Woodlice are not the most exciting creatures to be found at St Nicholas Fields, but they are an important part of the reserve’s fauna and appropriately are very good recyclers! It is well-known that around the country woodlice are called by many different and sometimes amusing names like Roly-Poly, Billy-button, Pea Bug, Chisel Bob, Chuckywig, Tiddy Hog and Monkey-peas. There are 37 species of woodlouse in Britain and Ireland but only a few of these are commonly seen; the rest are specialists or found in rarer habitats. At St Nicks five of the seven commonest species are found regularly, some in large numbers, by looking under decaying logs or fallen stones. In order of abundance these are Common Shiny Oniscus asellus, Common Pygmy Trichoniscus pusillus, Common Rough Porcellio scaber, Common Striped Philoscia muscorum and Common Pill Armadillium vulgare. Another species, Rosy Woodlouse Androniscus dentiger, has been seen only once but is undoubtedly present in larger numbers. The scientific name Porcellio scaber means ‘rough little pig’.
Both Pygmy and Rosy are very small (approx 5mm) compared with their three-times larger cousins. The equally small (and blind) white-coloured Ant Woodlouse Platyarthrus hoffmannseggi should also be present in some of the many ants’ nests on the reserve but has not been found yet. In Ireland it appears that the Rosy Woodlouse has Protestant leanings. Protestant cemeteries, unlike Catholic ones, once used Ox-blood mortar for gravestone cement which is particularly attractive to Androniscus dentiger.

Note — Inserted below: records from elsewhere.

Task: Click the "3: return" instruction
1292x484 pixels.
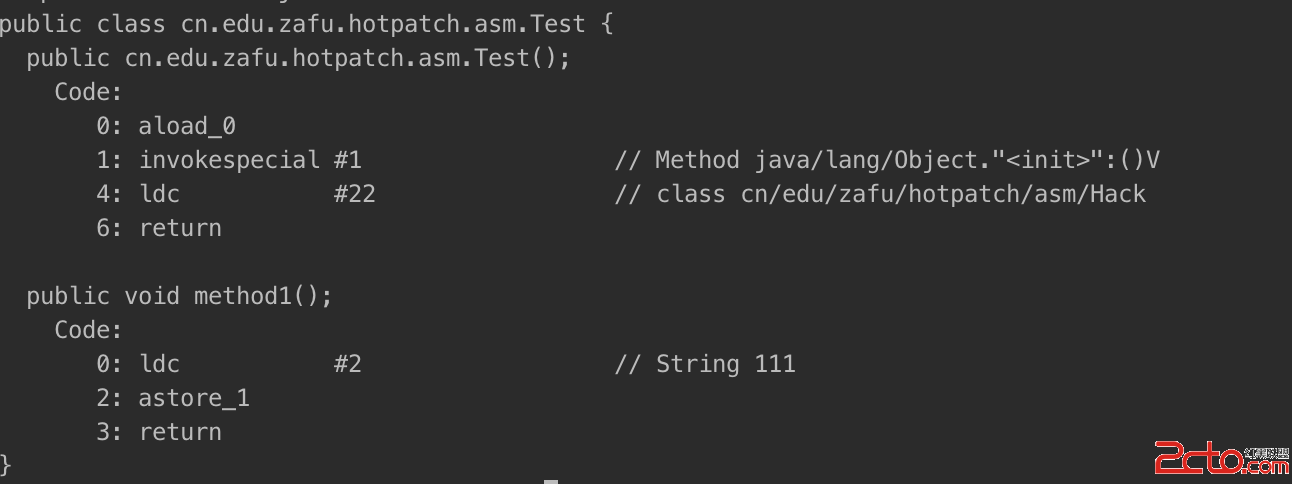Action: click(x=159, y=432)
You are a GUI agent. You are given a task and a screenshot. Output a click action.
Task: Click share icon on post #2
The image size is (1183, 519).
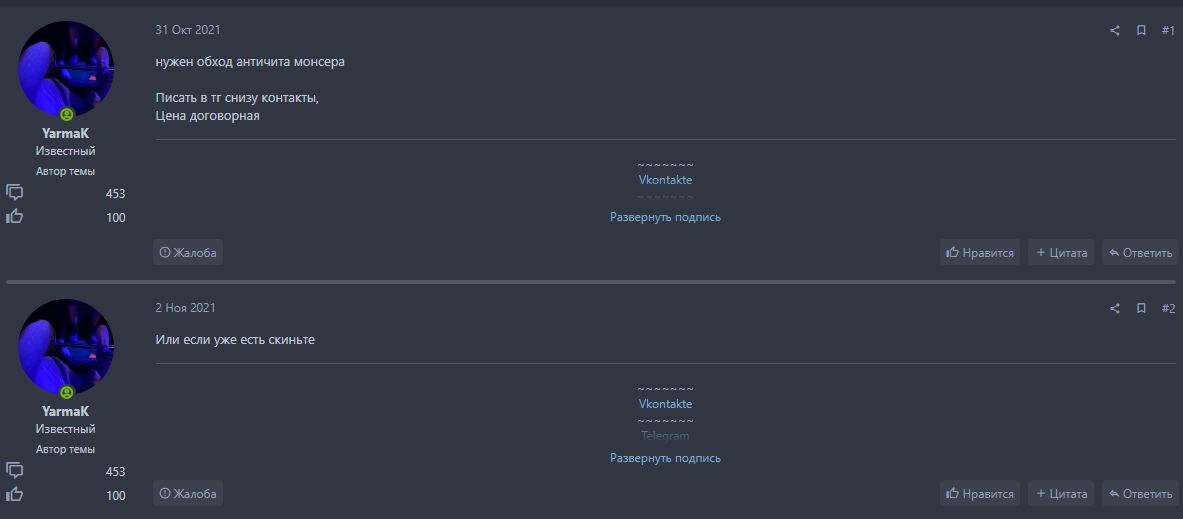pyautogui.click(x=1115, y=309)
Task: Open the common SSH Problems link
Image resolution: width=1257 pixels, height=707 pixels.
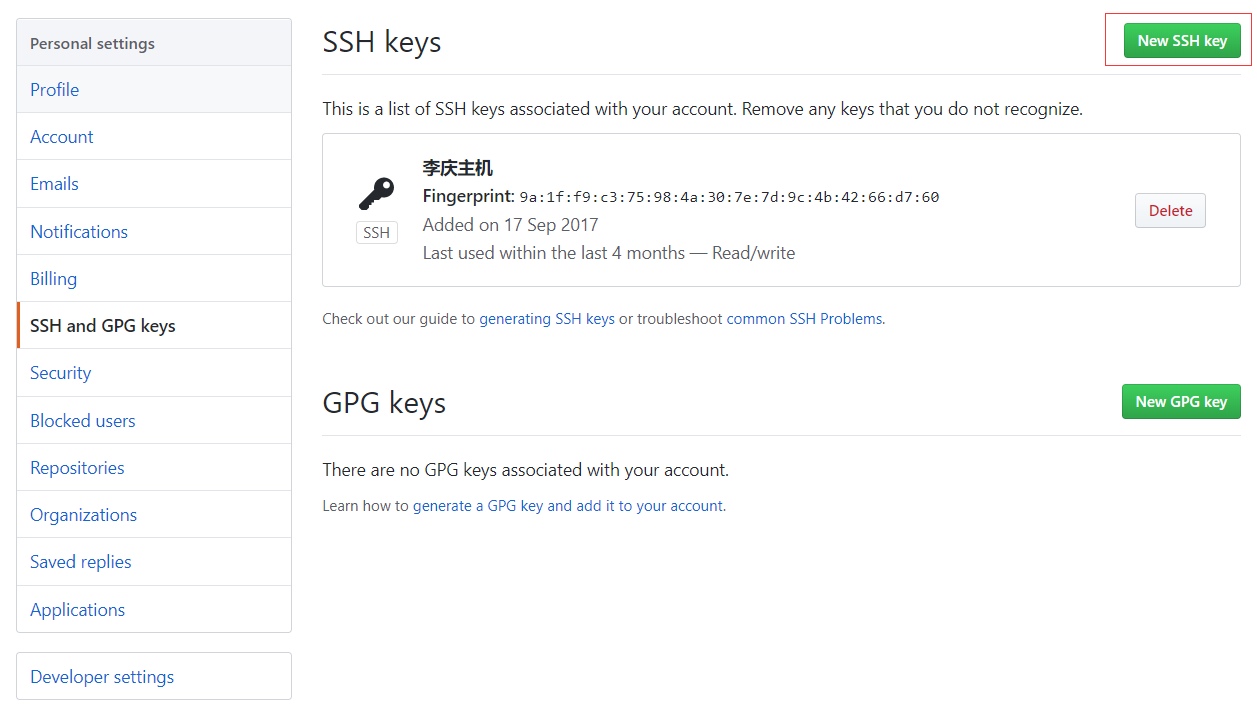Action: (x=804, y=319)
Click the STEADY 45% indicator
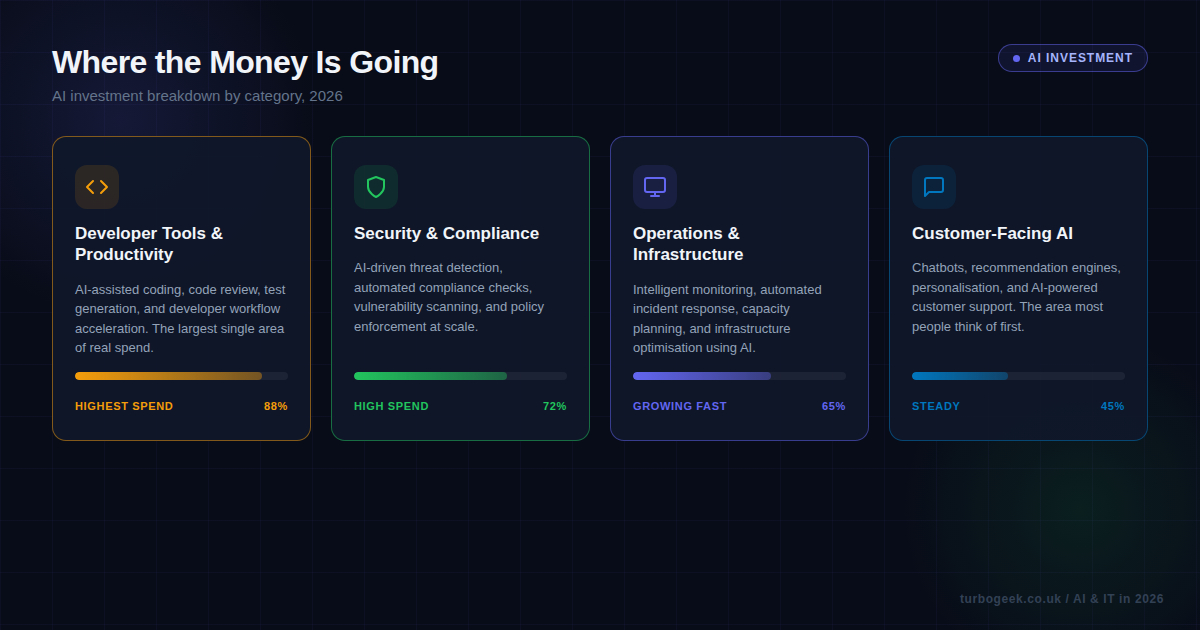The width and height of the screenshot is (1200, 630). click(x=935, y=406)
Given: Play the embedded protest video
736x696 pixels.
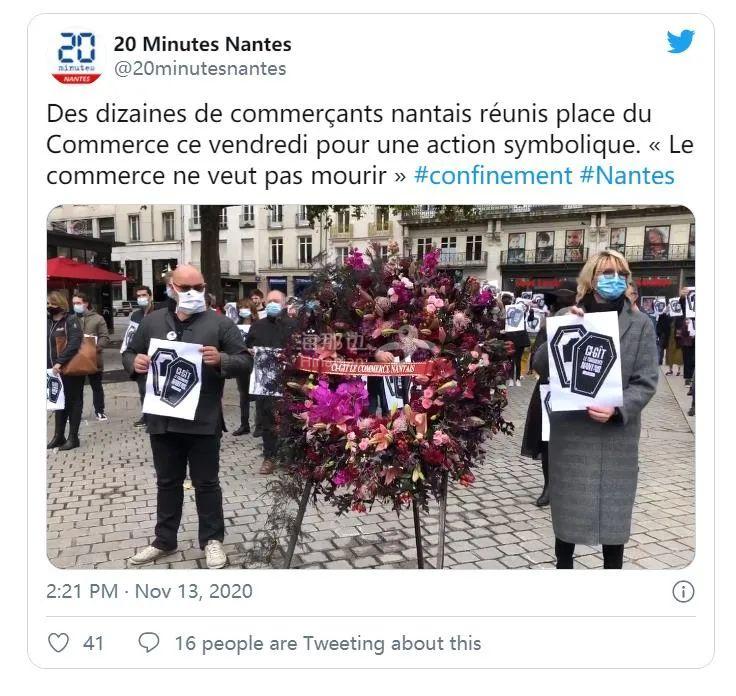Looking at the screenshot, I should 371,387.
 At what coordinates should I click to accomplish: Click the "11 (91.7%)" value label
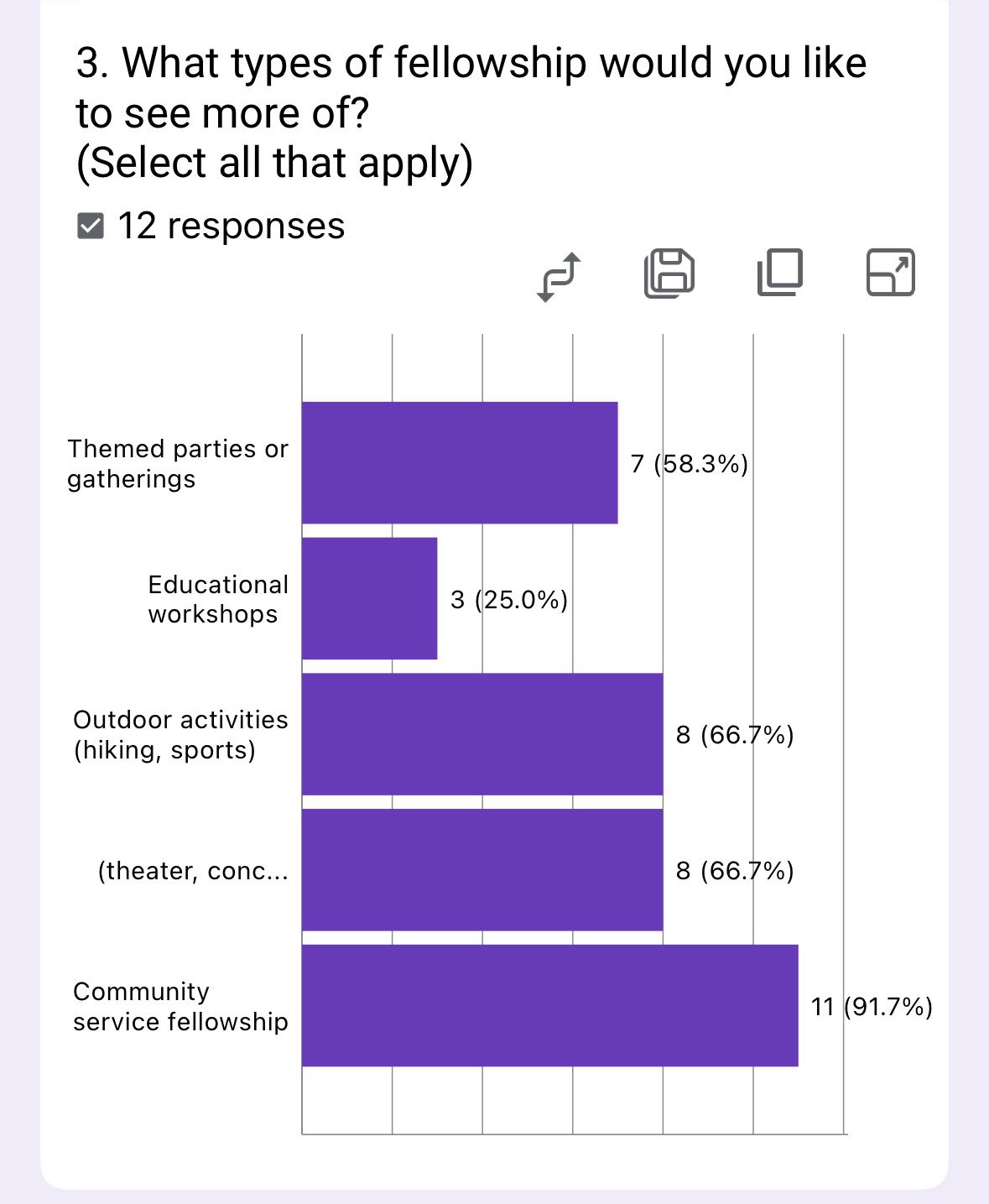pyautogui.click(x=871, y=1006)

Woodlice are crustaceans, relatives of lobsters, shrimps and crabs. Most crustaceans are aquatic and woodlice evolved from sea creatures via the seashore. Many of the scarcer British woodlice species do have a more coastal distribution. Within the crustaceae woodlice belong to the genus Isopoda, meaning ‘equal legs’, of which they have seven pairs. Their soft bodies have a hard outer case (exoskeleton) made largely of calcium carbonate. In order to grow, woodlice need to shed their case from time to time. They do this in two stages – their rear half is shed first (and eaten in order to recycle the calcium) and then the front half a couple of days later. Occasionally uneaten half-cases can be found. Woodlice mature in a year or less, and can live for 2 or even 3 years. Mating takes place mostly at night, usually between March and September. After courtship the male transfers his sperm into the female’s genital openings. The eggs take one to two months to hatch and are then transferred to the female’s brood pouch (marsupium) where the young grow until ready to crawl out to live an independent life. They undergo several moults until fully mature, and sometimes more after that. Females generally have one brood per year. Woodlouse food comprises mainly dying or dead plant material and they rarely attack living plants – so are no real threat to the gardener. Indeed they are the gardener’s friend, speeding-up decomposition and recycling dead plant material, returning nutrients essential for plant growth to the soil. Woodlice have few predators. Centipedes are responsible for about 40% of woodlouse predation, and there are two spiders of the genus Dysdera which are equipped with large fangs to penetrate a woodlouse shell.